Conclusione: ritengo che la grande sfida del futuro per la Chiesa globale sarà di ripensare la sua attuale impostazione – in sostanza greco-latina-germanica-slava – con criteri totalmente differenti, perché quando arriveranno i cinesi non possiamo pretendere che passino attraverso le forche caudine di Aristotele, Platone e dell’Ellenismo.. E questa è una sfida enorme. Ma la sfida ancora più enorme sarà come dire Dio rispetto all’ebraismo, perché i primi sette Concili ecumenici hanno sistematizzato il Credo cristiano escludendo dalla riflessione l’eredità ebraica. Non parliamo poi dei successivi Concili generali della Chiesa latina (“generali”, non “ecumenici”, perché mancava l’altra metà della Chiesa, quella di origine bizantina), ancora più monchi. Ritenersi “ecumenici” se manca una metà della Chiesa è una prepotenza ecclesiale.

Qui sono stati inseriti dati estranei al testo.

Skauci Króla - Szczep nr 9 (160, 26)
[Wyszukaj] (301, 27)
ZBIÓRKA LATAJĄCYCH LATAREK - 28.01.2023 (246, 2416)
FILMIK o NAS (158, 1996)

Adesso – mi pare – è tempo di Concili per rendere le Chiese più pronte a testimoniare, nel mondo d’oggi, l’Evangelo di sempre. Penso non lontano il tempo in cui un vescovo di Roma, con il suo Sinodo, deciderà di convocare un nuovo Concilio, il “Vaticano III” (anche se non necessariamente sarà celebrato a Roma): un’Assemblea generale della Chiesa romana – aperta non solo ai vescovi, ma anche a robuste presenze di presbìteri, monaci, monache, suore, religiosi, diaconi, laici uomini e donne – che affronti i nodi cruciali che incombono su di essa. Le Chiese ortodosse, da parte loro, nel maggio del 2016 ad Istanbul apriranno il loro Concilio pan-ortodosso, per “aggiornare” le loro tradizioni alla realtà odierna. Riunioni analoghe, secondo le loro tradizioni, potrebbero fare la Chiesa anglicana e quelle Riformate e Luterane. La tappa successiva, se Dio vorrà, sarà un nuovo Concilio autenticamente universale di tutte le Chiese – il Gerusalemme II – per la loro riconciliazione e la celebrazione di un’Eucaristia condivisa.

Non so dove e quando si potrebbe celebrare questo Gerusalemme II. Sul “dove” avrei un’idea: una grande nave che compia il giro del mondo andando a trovare luoghi significativi delle varie Chiese sorelle. Infine, tutte le Chiese insieme dovrebbero deliberare sui temi più importanti e sulle scelte decisive. Come accadde al Gerusalemme I, il Concilio degli apostoli e dei discepoli e discepole della primissima Chiesa: “E’ parso bene allo Spirito santo e a noi di deliberare…”. E sarà festa grande.